§ **Aufgabe 1**
Nenne alle Wörter aus dem Text über linke Friedenspolitik, die die Buchstabenfolge „politi“ enthalten, in der Form, in der sie dort stehen.
§ **Aufgabe 2**
In welcher Stadt fand laut dem Text über linke Friedenspolitik das Forum der Rosa-Luxemburg-Stiftung statt?
§ **Aufgabe 3**
Setze den Text über linke Friedenspolitik nach seinem letzten Satz fort.

§ **Quelle**

● ● ●

Überlegungen zu den Perspektiven linker Friedenspolitik

Ein Beitrag zum gesellschaftspolitischen Forum der Rosa-Luxemburg-Stiftung am 10./11. Juni in Wiesbaden von Christine Buchholz, MdB.
Der friedenspolitische Teil des Programmentwurfs muss sich klarer mit dem Paradigmenwechsel in der deutschen Außen- und Sicherheitspolitik seit 1990/1991 befassen hin zur globalen Durchsetzung der Konzernstrategien, deren Gesamtheit wieder als „Nationales Interesse“ bezeichnet wird.

● ● ●

§ **Vorliegende Angaben**
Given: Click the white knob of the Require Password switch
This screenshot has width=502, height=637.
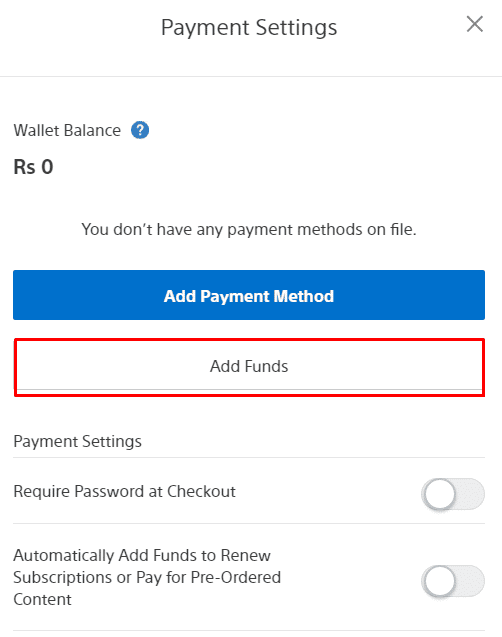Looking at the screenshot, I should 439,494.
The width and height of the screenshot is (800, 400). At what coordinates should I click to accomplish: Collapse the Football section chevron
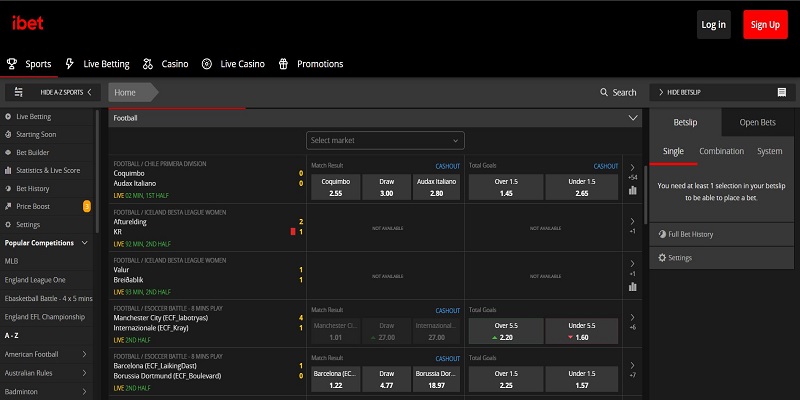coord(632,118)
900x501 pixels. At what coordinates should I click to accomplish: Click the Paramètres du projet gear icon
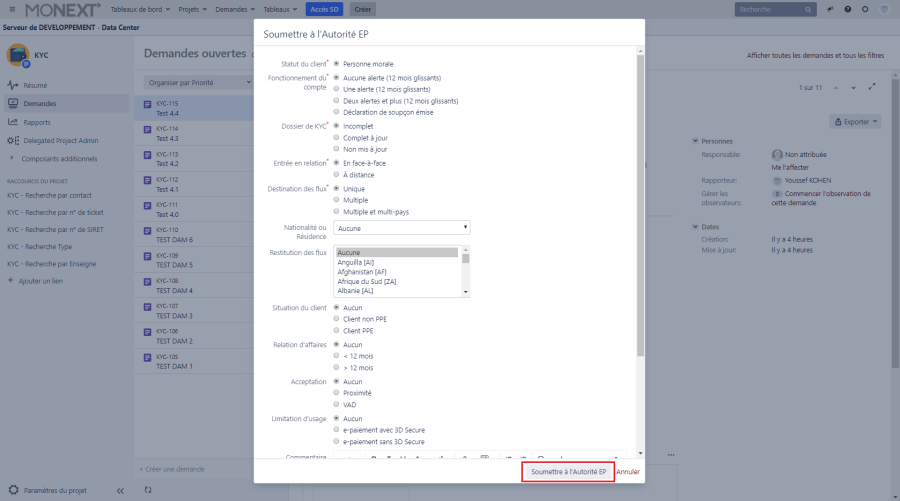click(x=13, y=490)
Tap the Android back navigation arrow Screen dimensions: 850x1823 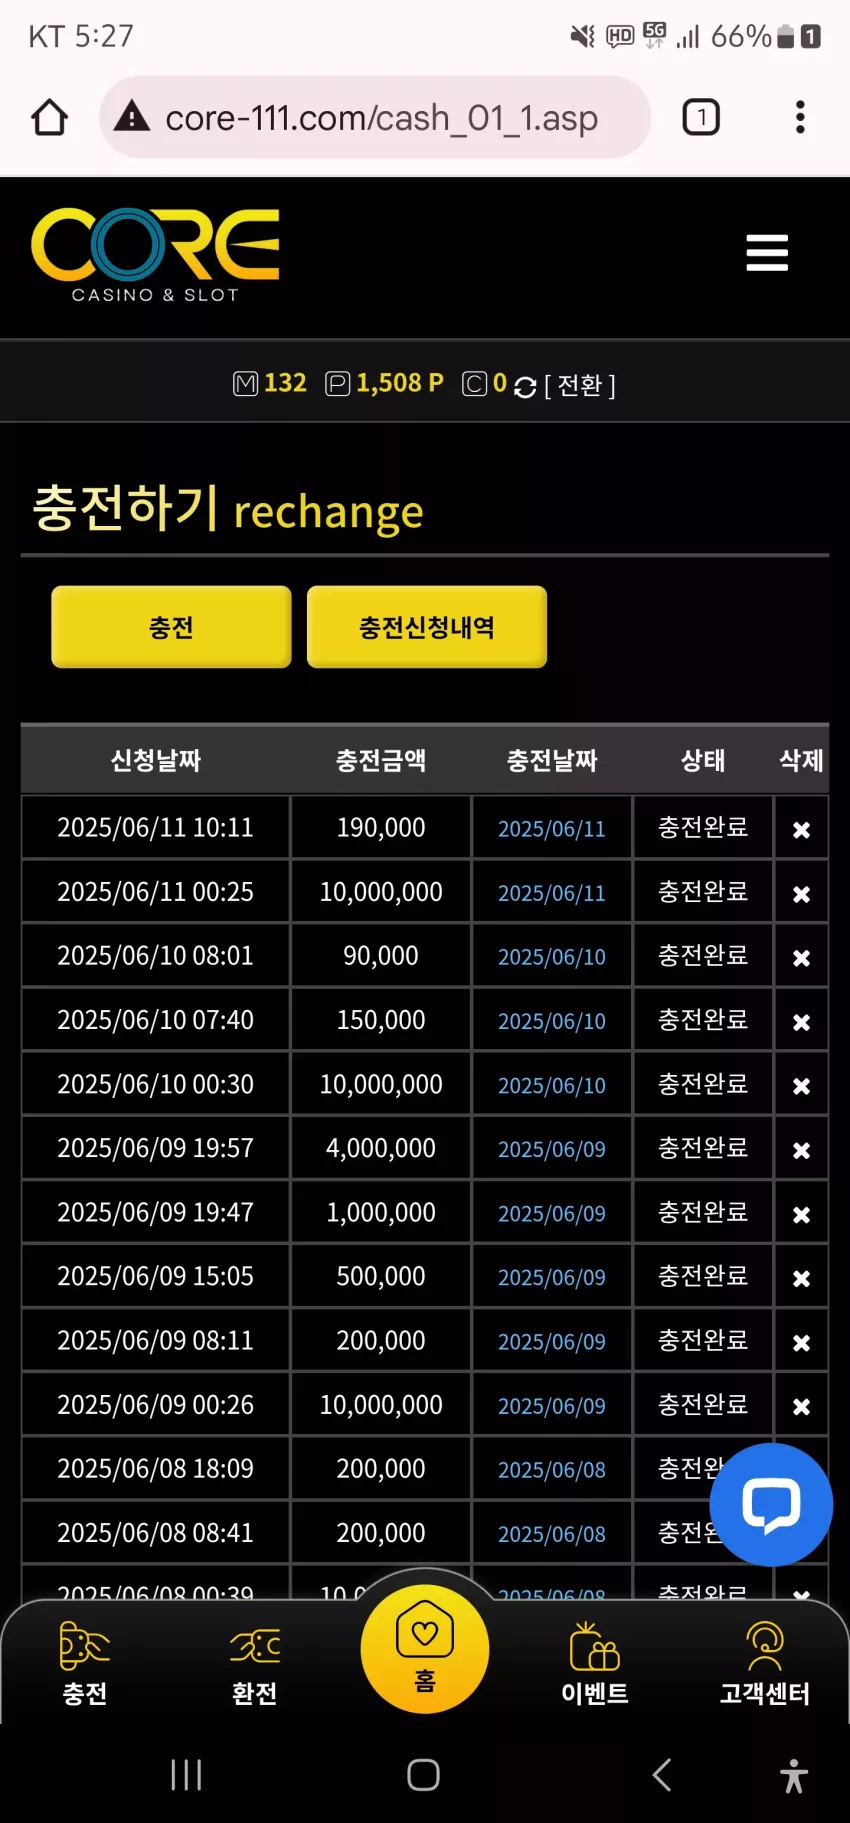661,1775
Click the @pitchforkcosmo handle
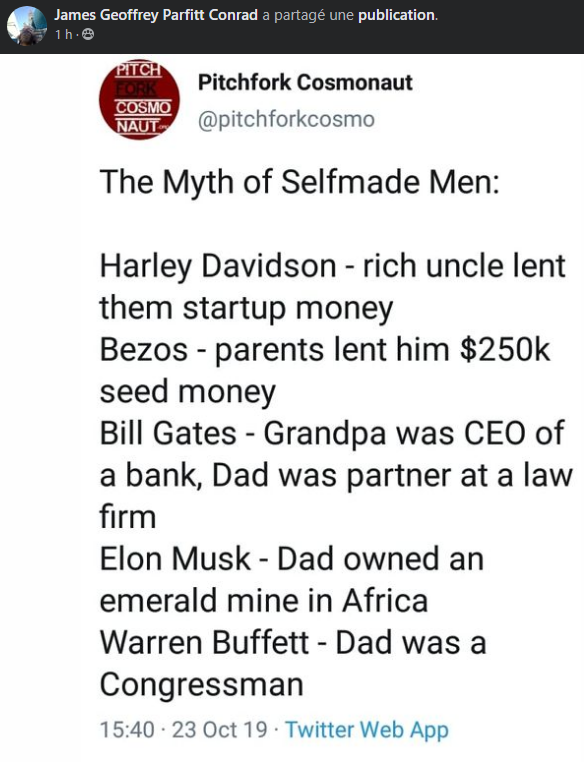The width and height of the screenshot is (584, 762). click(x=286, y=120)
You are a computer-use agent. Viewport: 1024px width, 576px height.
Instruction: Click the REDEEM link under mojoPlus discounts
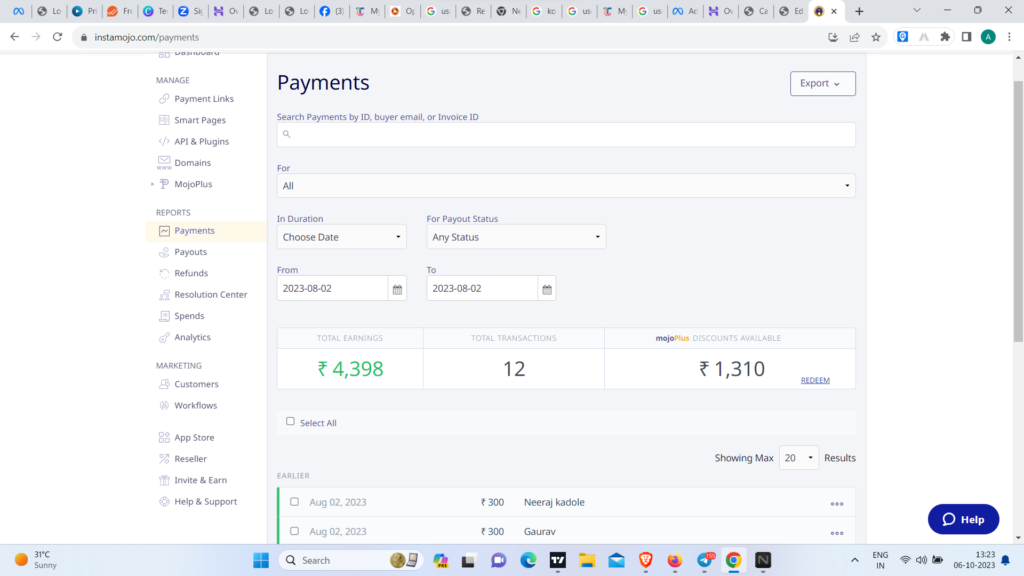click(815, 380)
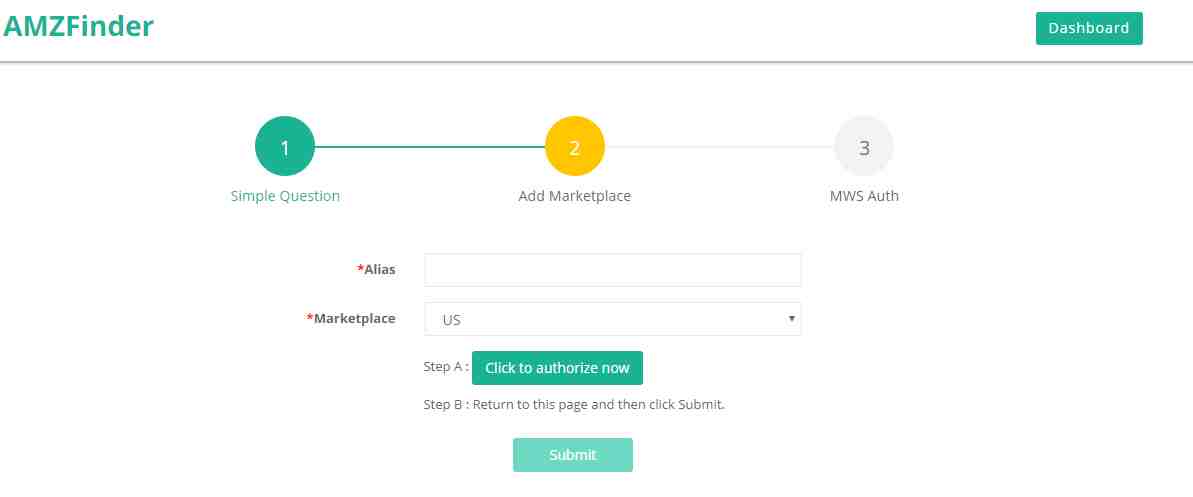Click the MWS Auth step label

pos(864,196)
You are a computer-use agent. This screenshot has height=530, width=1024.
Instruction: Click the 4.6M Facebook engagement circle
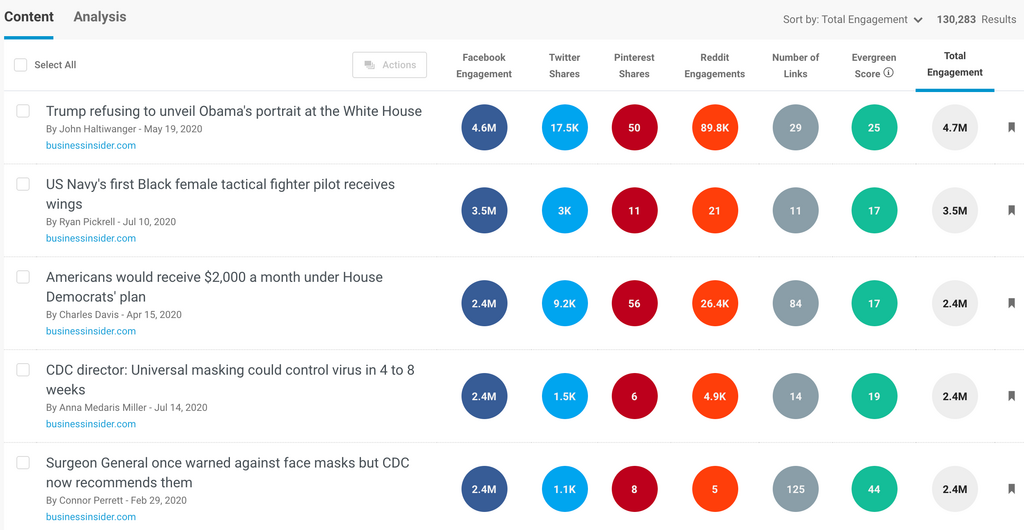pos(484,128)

● ● ●

§ **Ergebnis 1**
Friedenspolitik, gesellschaftspolitischen, friedenspolitische, Sicherheitspolitik

§ **Ergebnis 2**
In Wiesbaden.

§ **Ergebnis 3**
Interventionsfähigkeit – das zentrale Ziel deutscher Sicherheitspolitik
Die westdeutsche herrschende Klasse hat seit ihrer Niederlage im Zweiten Weltkrieg immer versucht, ihren politischen Spielraum auszudehnen, um ihre ökonomischen Interessen effektiver vertreten zu können. Unter den damaligen Bedingungen bedeutete das vor allem Westintegration, Wiederbewaffnung und NATO-Beitritt. Dabei haben alle Bundesregierungen versucht, eine eigenständige Rolle –durchaus auch im Konflikt mit den Verbündeten – zu spielen, sei es bei der Unterstützung der Nuklearprogramme in Südafrika und Brasilien, bei der Rüstungsexportpolitik oder bei der Währungspolitik.
Mit dem Ende der Blockkonfrontation, und damit einhergehend der deutschen Vereinigung, haben sich die globalen und regionalen Rahmenbedingungen geändert. Der Golfkrieg von 1991 bildete eine Zäsur, die aufzeigte hat, wie begrenzt der Einfluss des deutschen Kapitals international ist, solange Deutschland sich der direkten Kriegsbeteiligung verweigert. Die Bundesregierung zahlte, blieb aber ohne Einfluss auf die Nachkriegsordnung.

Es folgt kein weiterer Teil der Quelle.